(begin)

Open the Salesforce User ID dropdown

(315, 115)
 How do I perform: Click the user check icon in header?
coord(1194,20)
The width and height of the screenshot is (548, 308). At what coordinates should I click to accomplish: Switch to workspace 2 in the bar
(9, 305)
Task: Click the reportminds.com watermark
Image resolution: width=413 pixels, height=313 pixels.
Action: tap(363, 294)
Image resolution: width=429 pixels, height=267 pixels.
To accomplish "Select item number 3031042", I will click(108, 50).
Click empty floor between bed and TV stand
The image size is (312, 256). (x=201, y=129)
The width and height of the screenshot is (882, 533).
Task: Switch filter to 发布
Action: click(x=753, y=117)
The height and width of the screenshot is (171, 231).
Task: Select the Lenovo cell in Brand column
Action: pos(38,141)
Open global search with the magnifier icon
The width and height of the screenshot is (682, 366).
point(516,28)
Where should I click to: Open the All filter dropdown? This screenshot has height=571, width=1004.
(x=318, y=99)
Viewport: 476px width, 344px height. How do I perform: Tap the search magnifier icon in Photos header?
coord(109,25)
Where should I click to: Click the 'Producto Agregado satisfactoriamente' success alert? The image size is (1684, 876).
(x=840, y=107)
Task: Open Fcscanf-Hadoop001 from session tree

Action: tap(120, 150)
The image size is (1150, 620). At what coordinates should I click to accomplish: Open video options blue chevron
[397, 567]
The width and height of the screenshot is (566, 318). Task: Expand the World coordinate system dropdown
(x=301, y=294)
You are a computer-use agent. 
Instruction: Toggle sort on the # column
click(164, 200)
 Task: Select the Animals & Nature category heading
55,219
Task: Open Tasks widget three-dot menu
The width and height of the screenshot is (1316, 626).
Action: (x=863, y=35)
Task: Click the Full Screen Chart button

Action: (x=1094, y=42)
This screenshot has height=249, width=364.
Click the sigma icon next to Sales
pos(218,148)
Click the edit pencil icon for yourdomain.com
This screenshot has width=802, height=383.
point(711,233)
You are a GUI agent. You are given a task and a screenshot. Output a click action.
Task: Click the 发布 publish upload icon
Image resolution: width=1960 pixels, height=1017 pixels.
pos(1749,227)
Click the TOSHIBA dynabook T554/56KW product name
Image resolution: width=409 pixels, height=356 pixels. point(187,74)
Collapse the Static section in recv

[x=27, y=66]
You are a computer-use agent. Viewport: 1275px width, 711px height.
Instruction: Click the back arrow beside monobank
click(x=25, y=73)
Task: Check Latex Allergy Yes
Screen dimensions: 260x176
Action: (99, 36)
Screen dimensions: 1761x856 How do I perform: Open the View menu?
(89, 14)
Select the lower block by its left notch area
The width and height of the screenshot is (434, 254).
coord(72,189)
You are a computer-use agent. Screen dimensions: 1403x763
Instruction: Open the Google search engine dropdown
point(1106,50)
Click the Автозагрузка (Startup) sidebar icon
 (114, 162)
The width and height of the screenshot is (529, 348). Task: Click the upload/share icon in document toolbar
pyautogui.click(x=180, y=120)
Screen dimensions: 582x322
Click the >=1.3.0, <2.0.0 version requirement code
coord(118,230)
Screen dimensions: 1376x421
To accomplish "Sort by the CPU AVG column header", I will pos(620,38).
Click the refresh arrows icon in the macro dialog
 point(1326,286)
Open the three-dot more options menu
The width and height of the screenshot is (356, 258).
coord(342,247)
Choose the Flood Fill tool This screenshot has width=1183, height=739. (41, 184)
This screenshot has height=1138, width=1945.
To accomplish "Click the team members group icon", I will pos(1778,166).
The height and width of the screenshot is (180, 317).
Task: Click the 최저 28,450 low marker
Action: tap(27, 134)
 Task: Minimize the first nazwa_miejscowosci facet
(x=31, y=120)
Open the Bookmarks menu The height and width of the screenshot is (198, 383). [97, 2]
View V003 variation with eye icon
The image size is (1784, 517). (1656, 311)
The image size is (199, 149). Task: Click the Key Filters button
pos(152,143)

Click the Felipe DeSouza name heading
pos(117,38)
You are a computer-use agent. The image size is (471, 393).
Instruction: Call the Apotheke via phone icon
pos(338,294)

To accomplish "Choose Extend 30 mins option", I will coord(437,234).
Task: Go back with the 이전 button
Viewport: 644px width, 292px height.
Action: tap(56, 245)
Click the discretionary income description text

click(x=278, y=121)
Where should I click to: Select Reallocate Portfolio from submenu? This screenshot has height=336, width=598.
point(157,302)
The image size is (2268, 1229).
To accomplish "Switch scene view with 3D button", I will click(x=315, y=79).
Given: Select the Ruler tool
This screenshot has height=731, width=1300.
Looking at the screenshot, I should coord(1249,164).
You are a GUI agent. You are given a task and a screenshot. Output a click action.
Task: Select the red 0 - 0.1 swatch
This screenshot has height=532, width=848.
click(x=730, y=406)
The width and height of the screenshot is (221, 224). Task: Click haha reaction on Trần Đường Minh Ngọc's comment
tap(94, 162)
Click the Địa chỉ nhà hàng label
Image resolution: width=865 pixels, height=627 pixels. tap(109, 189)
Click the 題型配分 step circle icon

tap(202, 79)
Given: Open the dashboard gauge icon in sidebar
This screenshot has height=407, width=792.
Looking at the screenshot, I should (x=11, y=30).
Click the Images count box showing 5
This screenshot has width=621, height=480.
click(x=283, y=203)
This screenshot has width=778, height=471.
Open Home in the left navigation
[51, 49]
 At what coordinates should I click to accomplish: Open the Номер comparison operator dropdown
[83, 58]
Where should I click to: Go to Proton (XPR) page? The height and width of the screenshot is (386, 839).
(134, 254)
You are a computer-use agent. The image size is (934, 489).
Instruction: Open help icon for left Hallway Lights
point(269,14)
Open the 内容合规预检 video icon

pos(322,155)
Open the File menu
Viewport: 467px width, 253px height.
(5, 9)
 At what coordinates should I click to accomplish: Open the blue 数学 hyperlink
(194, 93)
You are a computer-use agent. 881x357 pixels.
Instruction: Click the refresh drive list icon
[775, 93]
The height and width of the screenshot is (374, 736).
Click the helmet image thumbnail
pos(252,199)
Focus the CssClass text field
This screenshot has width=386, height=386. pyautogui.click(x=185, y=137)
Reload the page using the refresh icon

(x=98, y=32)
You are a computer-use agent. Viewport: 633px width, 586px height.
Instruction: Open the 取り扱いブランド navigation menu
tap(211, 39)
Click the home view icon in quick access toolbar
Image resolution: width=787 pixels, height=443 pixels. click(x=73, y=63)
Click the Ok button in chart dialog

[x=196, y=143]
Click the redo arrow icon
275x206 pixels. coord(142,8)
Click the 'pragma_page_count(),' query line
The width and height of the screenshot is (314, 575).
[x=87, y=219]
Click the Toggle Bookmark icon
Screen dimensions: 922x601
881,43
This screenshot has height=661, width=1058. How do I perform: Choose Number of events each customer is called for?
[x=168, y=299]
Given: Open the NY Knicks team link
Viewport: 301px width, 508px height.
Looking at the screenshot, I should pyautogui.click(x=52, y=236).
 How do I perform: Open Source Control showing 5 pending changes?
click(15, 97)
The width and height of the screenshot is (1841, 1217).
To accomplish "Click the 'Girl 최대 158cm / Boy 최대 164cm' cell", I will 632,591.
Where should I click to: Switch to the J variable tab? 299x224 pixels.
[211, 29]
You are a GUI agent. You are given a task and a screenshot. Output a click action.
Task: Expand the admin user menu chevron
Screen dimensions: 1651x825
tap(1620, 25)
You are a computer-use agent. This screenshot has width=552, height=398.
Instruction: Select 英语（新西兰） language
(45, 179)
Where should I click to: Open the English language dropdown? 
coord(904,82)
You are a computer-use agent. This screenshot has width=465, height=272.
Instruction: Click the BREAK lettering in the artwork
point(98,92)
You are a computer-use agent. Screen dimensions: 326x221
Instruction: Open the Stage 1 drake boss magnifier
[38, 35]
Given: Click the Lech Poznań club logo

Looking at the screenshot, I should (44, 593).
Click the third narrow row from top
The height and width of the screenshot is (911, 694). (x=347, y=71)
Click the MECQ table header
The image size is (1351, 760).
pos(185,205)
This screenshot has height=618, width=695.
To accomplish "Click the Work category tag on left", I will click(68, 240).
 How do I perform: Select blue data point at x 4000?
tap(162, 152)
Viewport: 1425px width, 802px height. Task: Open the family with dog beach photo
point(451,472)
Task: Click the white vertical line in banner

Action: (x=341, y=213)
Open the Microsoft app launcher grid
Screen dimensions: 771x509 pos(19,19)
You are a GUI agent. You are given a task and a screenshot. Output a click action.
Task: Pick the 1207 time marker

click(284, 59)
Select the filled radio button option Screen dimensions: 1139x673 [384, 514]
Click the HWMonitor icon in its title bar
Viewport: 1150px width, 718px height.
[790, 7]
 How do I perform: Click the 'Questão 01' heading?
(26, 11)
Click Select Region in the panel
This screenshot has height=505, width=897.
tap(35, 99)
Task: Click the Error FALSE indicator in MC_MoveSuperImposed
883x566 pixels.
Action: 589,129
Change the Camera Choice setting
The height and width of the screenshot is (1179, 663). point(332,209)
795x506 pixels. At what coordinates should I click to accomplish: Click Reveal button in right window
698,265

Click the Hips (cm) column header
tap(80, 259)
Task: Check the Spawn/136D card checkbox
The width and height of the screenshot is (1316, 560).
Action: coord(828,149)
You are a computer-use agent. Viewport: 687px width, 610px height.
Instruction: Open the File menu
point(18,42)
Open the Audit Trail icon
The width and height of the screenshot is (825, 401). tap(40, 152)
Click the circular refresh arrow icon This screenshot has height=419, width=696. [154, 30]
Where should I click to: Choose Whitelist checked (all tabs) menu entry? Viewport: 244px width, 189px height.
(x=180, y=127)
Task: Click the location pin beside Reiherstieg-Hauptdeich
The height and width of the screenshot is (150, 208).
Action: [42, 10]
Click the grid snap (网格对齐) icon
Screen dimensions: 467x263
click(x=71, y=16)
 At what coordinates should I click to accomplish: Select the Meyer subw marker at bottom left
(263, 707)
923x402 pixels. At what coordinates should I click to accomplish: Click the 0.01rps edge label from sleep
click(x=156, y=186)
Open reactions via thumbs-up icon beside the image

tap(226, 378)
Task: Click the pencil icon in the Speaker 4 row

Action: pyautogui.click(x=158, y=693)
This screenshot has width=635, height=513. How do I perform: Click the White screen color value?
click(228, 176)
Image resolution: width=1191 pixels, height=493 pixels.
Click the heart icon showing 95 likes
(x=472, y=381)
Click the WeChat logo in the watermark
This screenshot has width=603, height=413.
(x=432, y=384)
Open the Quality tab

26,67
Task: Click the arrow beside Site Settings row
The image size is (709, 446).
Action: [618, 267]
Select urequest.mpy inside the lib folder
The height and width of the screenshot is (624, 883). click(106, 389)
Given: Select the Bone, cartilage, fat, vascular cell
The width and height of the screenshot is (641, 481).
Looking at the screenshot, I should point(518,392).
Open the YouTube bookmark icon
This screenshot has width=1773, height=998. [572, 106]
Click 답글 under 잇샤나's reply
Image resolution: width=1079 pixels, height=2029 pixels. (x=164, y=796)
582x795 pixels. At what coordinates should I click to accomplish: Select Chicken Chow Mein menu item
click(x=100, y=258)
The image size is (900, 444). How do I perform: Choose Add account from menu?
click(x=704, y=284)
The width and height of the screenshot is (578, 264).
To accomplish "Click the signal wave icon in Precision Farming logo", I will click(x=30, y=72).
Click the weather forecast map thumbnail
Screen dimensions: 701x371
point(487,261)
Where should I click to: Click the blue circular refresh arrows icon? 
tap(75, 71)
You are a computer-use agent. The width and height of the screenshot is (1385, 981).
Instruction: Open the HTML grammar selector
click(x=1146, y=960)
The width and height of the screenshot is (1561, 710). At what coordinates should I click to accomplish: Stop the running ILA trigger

(end)

_Stated task_. Starting with the line that contains "Open the YouTube bookmark icon", reproduce the entries verbatim through their final line, with both the first and last lines included.

_Answer for this exercise_.
Open the YouTube bookmark icon
This screenshot has width=1773, height=998. [572, 106]
Click 답글 under 잇샤나's reply
Image resolution: width=1079 pixels, height=2029 pixels. (x=164, y=796)
582x795 pixels. At what coordinates should I click to accomplish: Select Chicken Chow Mein menu item
click(x=100, y=258)
The image size is (900, 444). How do I perform: Choose Add account from menu?
click(x=704, y=284)
The width and height of the screenshot is (578, 264).
To accomplish "Click the signal wave icon in Precision Farming logo", I will click(x=30, y=72).
Click the weather forecast map thumbnail
Screen dimensions: 701x371
point(487,261)
Where should I click to: Click the blue circular refresh arrows icon? 
tap(75, 71)
You are a computer-use agent. The width and height of the screenshot is (1385, 981).
Instruction: Open the HTML grammar selector
click(x=1146, y=960)
The width and height of the screenshot is (1561, 710). At what coordinates should I click to accomplish: Stop the running ILA trigger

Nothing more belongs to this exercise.